State, 696 N.E.2d 40, 42 (Ind. 1998) (citing Davis v. State, 675 N.E.2d
1097, 1100 (Ind. 1996)); Brown v. State, 691 N.E.2d 438, 447 (Ind. 1998)
(identifying that “[a] decision regarding what witnesses to call is a
matter of trial strategy which an appellate court will not second-guess”).
In this case, we observe that the trial court first verified that
defense counsel was conferring with potential expert witnesses before it
granted Defendant’s pre-trial request for funds to hire a forensic expert.
And after reviewing the testimony of the State’s expert witnesses and
defense counsel’s adequate cross-examination, we can only conclude that
defense counsel’s ultimate decision not to present additional rebuttal
expert testimony was a matter of trial strategy. It is not unreasonable
for an experienced trial lawyer to refrain from presenting additional
evidence – in the form of rebuttal testimony – that may ultimately be
detrimental to his or her client.
Here, the State presented substantial expert testimony concerning
hair, palm print, fingerprint, footprint, and DNA evidence, involving
precise, physical measurements and in some cases, chemical testing.

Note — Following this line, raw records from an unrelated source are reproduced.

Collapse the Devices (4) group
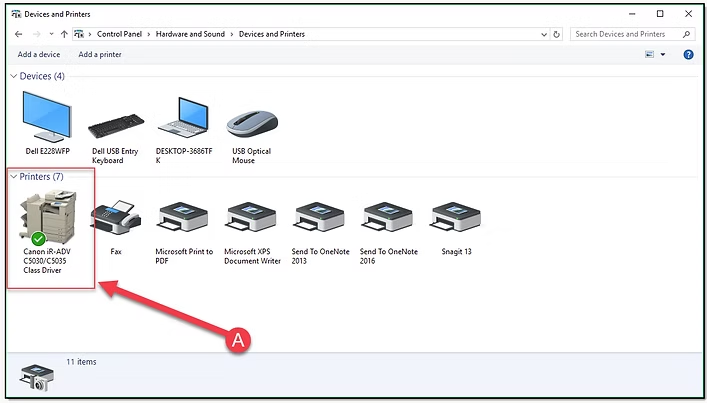coord(13,76)
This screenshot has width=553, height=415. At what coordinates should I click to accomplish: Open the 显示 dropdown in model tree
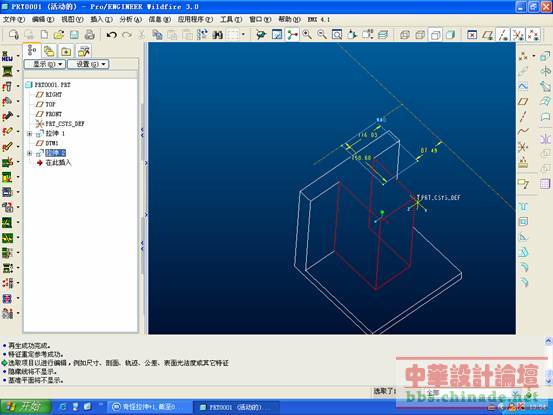tap(44, 64)
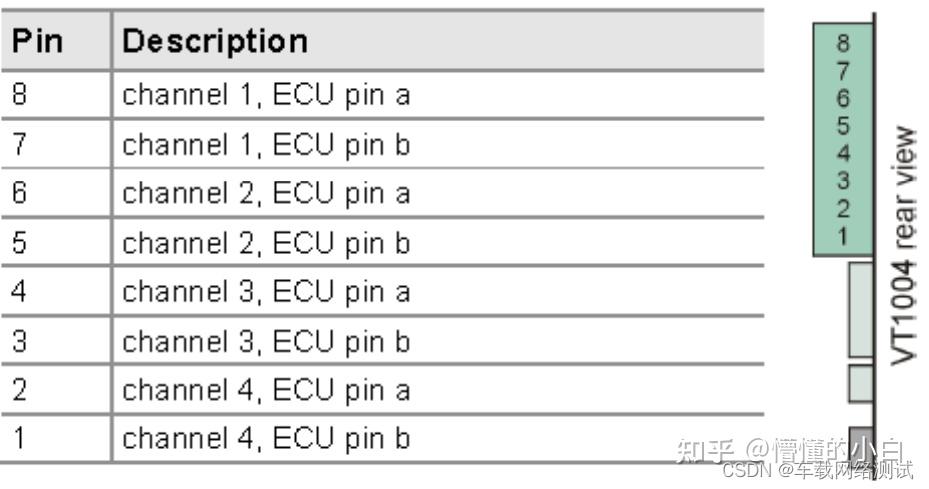Click pin 5 on green connector diagram
The width and height of the screenshot is (929, 489).
click(843, 126)
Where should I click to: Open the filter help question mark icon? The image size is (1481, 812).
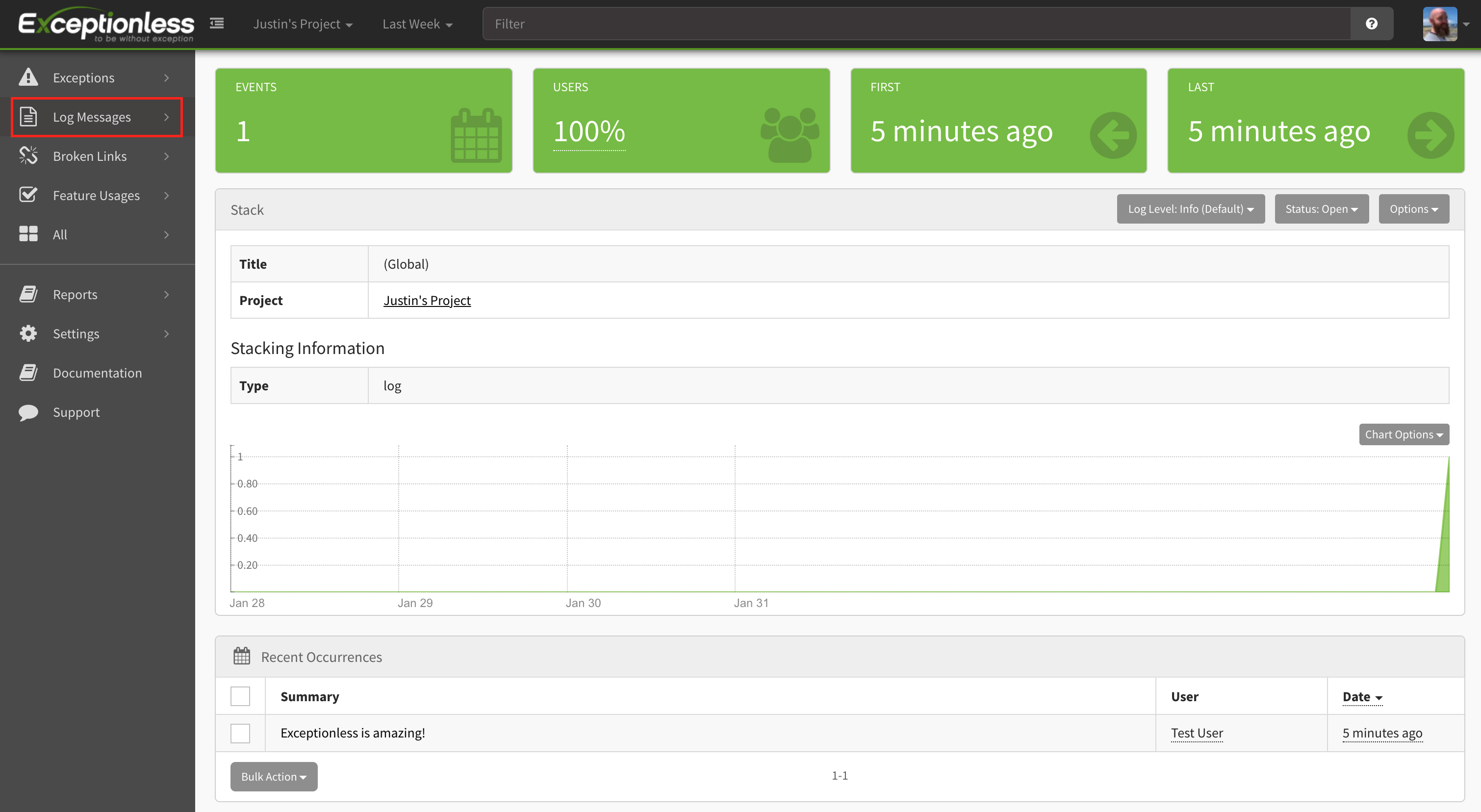1371,24
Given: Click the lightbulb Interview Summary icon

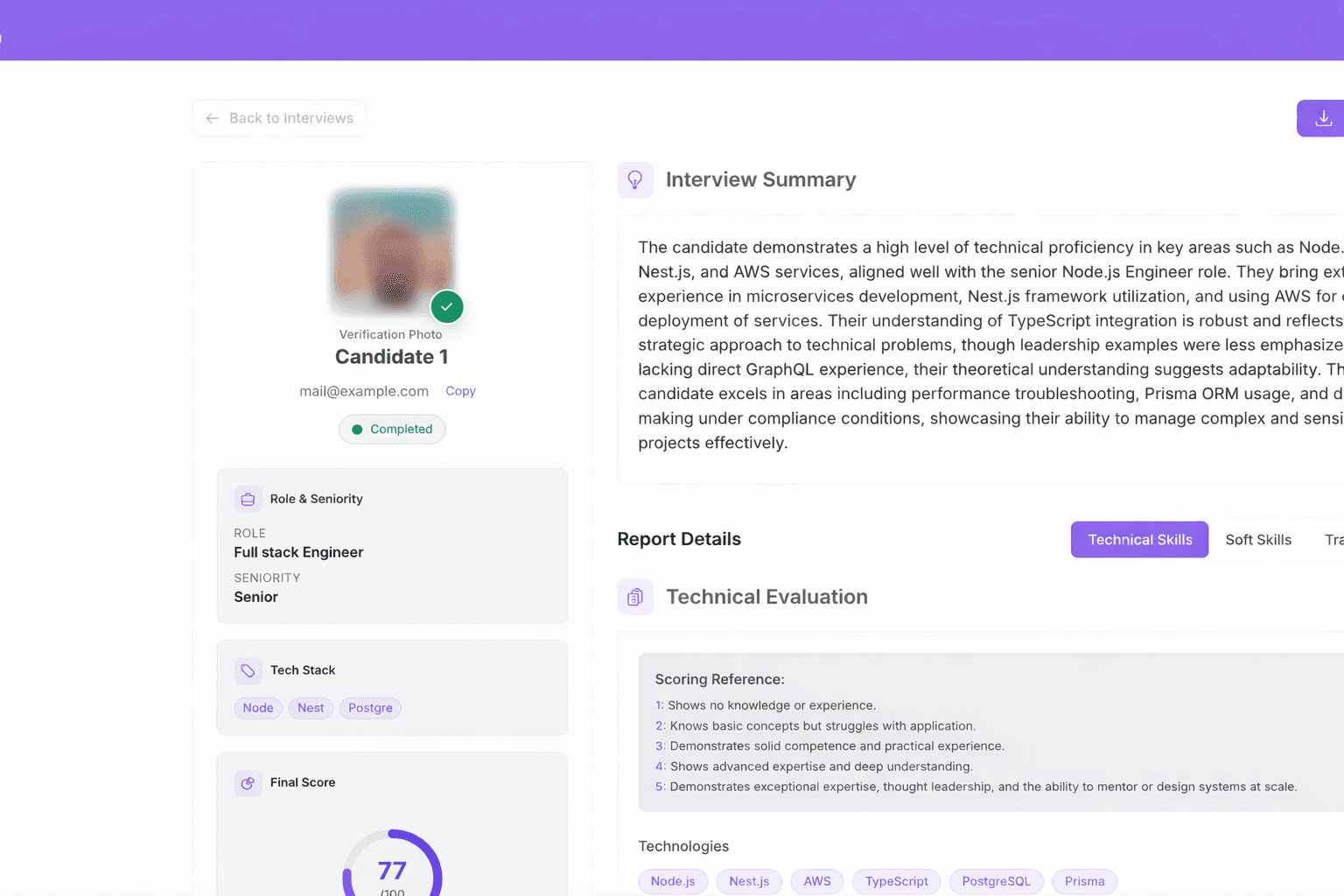Looking at the screenshot, I should coord(635,180).
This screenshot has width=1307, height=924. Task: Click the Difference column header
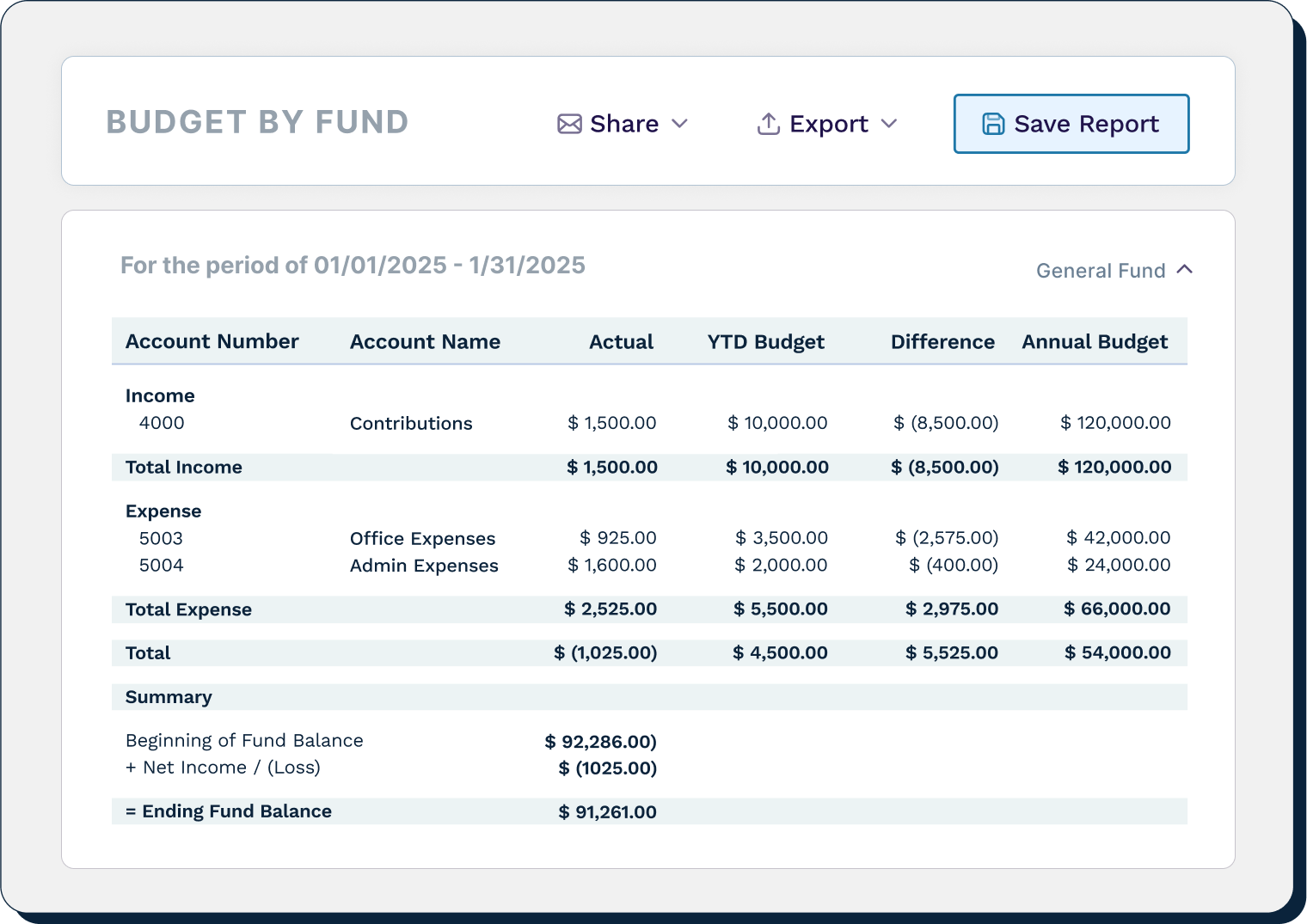[x=942, y=341]
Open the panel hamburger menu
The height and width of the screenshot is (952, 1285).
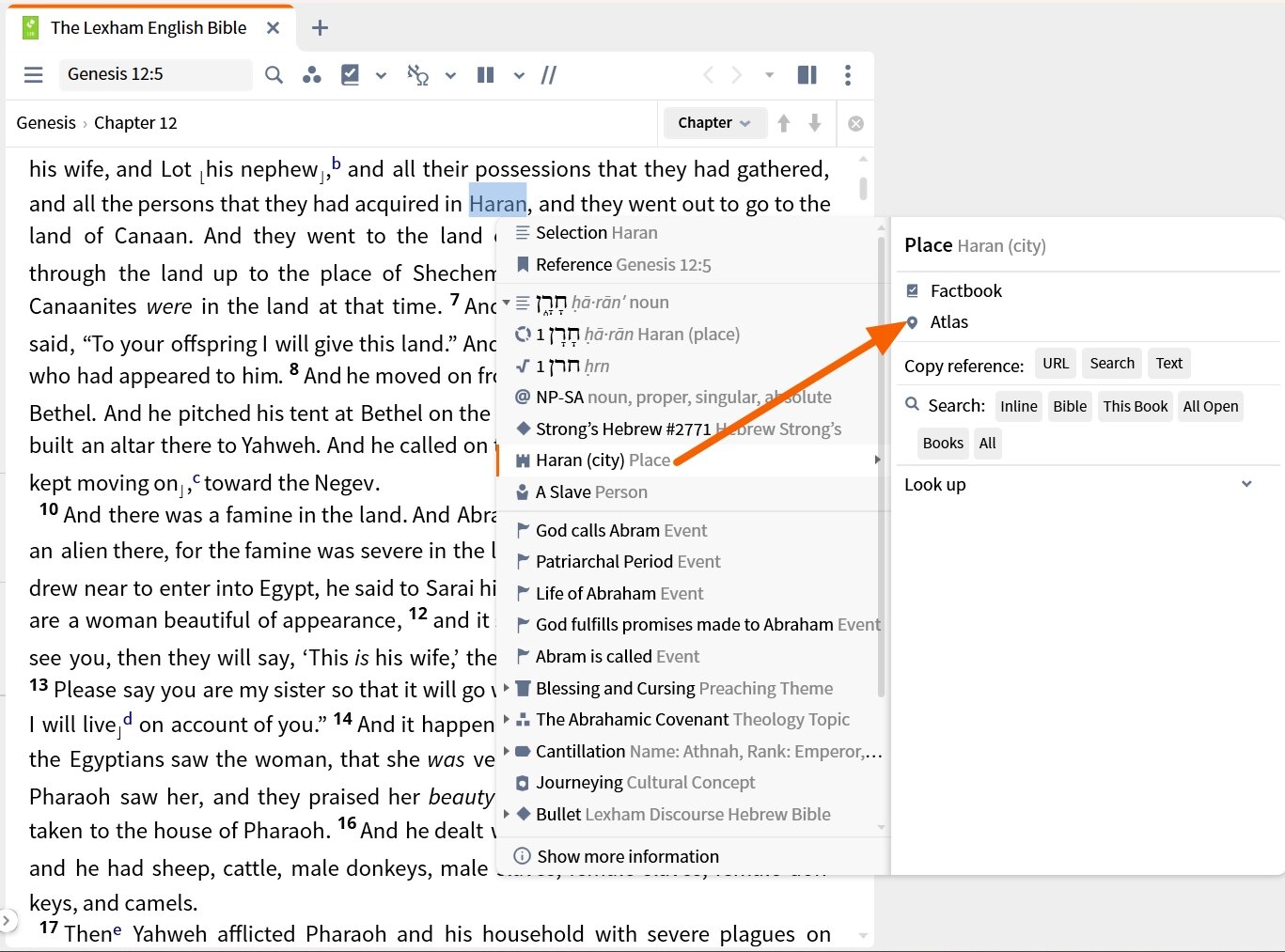click(x=33, y=74)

Defendant has made no showing that the State’s experts were less than
precise or able in their testing and observations. Moreover, Defendant
does not challenge the accuracy of the State’s expert testimony nor point
to other evidence, which would have formed the basis for a defense expert
witness to challenge this testimony. We will not second-guess counsel’s
strategic decision to put the State to its burden, especially without a
showing of prejudice. See Rondon v. State, 711 N.E.2d 506, 518 (Ind. 1999)
(“At first blush, it would seem that a trial strategy consisting of nothing
more than putting the State to its burden is an improbable approach to a
defense, especially in a capital case. However, this is precisely the type
of decision that falls within the broad definition of trial strategy.”).
Conclusion
The judgment of the trial court is affirmed.
SHEPARD, C.J., and DICKSON, BOEHM and RUCKER, J.J., concur.
-----------------------
[1] Ind. Code § 35-42-1-1 (1993).
[2] Before making its ruling, the trial court noted that Defendant’s case
had twice been continued – once by Defendant himself and once by mutual
agreement of both parties.
[3] We disagree with Defendant’s position in this appeal that the trial
court abused its discretion in denying his request for a continuance
because his trial attorney had indicated that he “needed to hire a forensic
expert to review the DNA evidence which was only recently made available to
the defense.” Appellant’s Br. at 11-12.
While we note that Defendant himself voiced his independent concern at
the hearing about the DNA evidence that would be presented at trial, (R. at
217), our review of the hearing transcript indicates that the trial court
considered and rejected Defendant’s continuance based upon the defense’s
purported need for a forensic expert to review the palm and fingerprints:
[Court]: Let’s go through now the reasons once again for the
request for a continuance. One is that you wanted to
hire a forensic – what kind of expert?
[Defense Counsel]: Fingerprint and palm print, somebody to do an
analysis of that.
[Court]: Anything else?
[Defense Counsel]: Also, that expert we may have them review some
shoe print evidence and blood evidence as well. But
the primary focus that I’m looking at is the palm
prints that were found in the residence that
purportedly match.
* * *
(R. at 191-92.)
[4] In regard to Defendant’s complaint that he had not received criminal
history checks on two State civilian witnesses, the State admitted that it
was “obliged to provide criminal history to people” and that it would
“[a]bsolutely” provide this information to Defendant. (R. at 203.)